> Exercise prompt
Reproduce the lines from the one containing "Open the Activity log type dropdown" through the one containing "[x=834, y=135]", both included.

> Data excerpts

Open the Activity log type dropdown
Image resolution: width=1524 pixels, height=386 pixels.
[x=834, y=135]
--
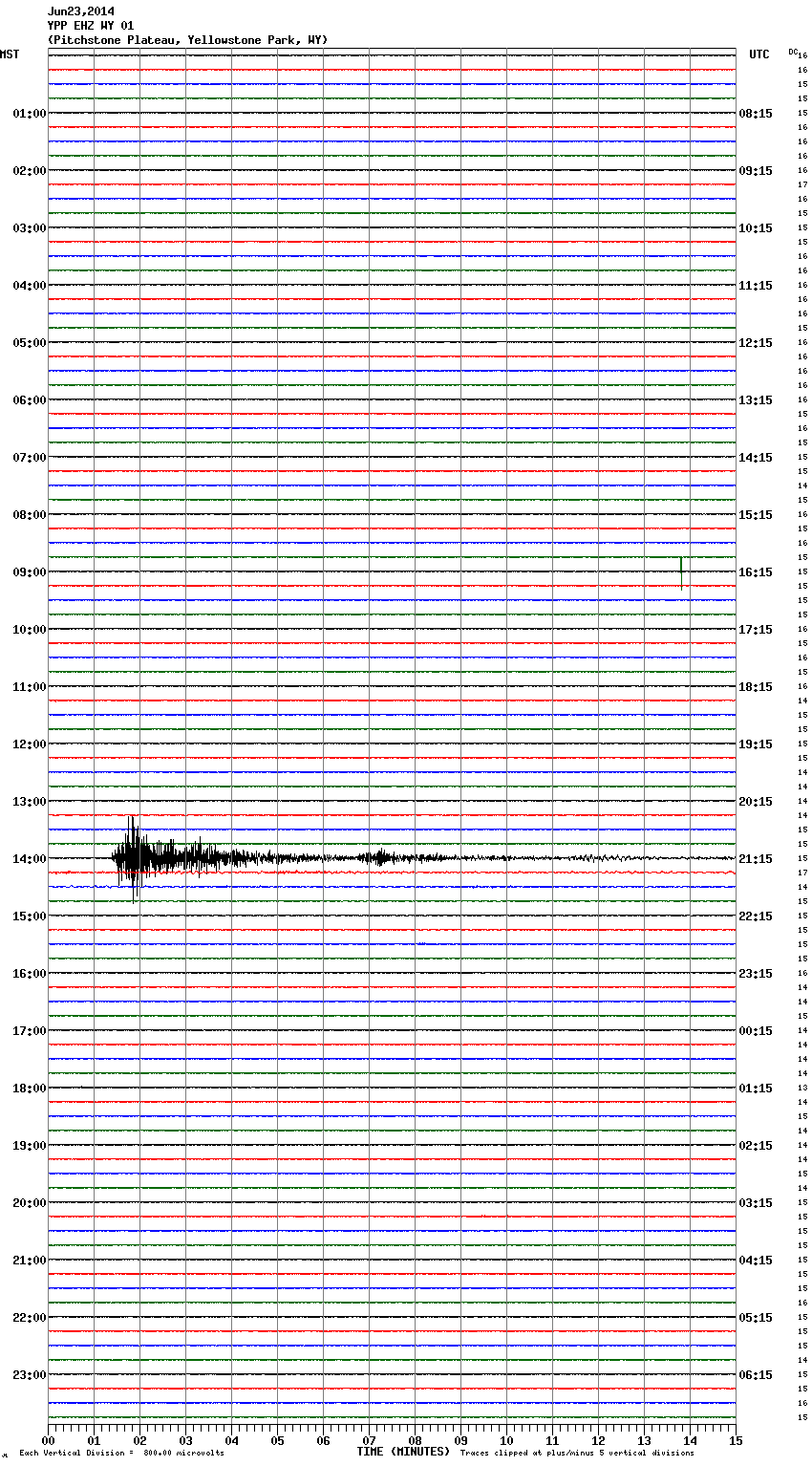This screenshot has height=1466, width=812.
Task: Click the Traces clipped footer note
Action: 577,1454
==
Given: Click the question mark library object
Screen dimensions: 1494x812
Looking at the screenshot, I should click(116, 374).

> Solution to this problem
Open the Activity log type dropdown
Image resolution: width=1524 pixels, height=386 pixels.
[x=834, y=135]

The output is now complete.